[Stored dataset items]

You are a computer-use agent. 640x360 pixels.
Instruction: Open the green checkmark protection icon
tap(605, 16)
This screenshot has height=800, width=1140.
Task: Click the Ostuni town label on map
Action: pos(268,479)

→ Assigned task: Once you have read the records above, write them out again exactly.

→ The answer:
You are a computer-use agent. 640x360 pixels.
Instruction: Open the green checkmark protection icon
tap(605, 16)
This screenshot has height=800, width=1140.
Task: Click the Ostuni town label on map
Action: pos(268,479)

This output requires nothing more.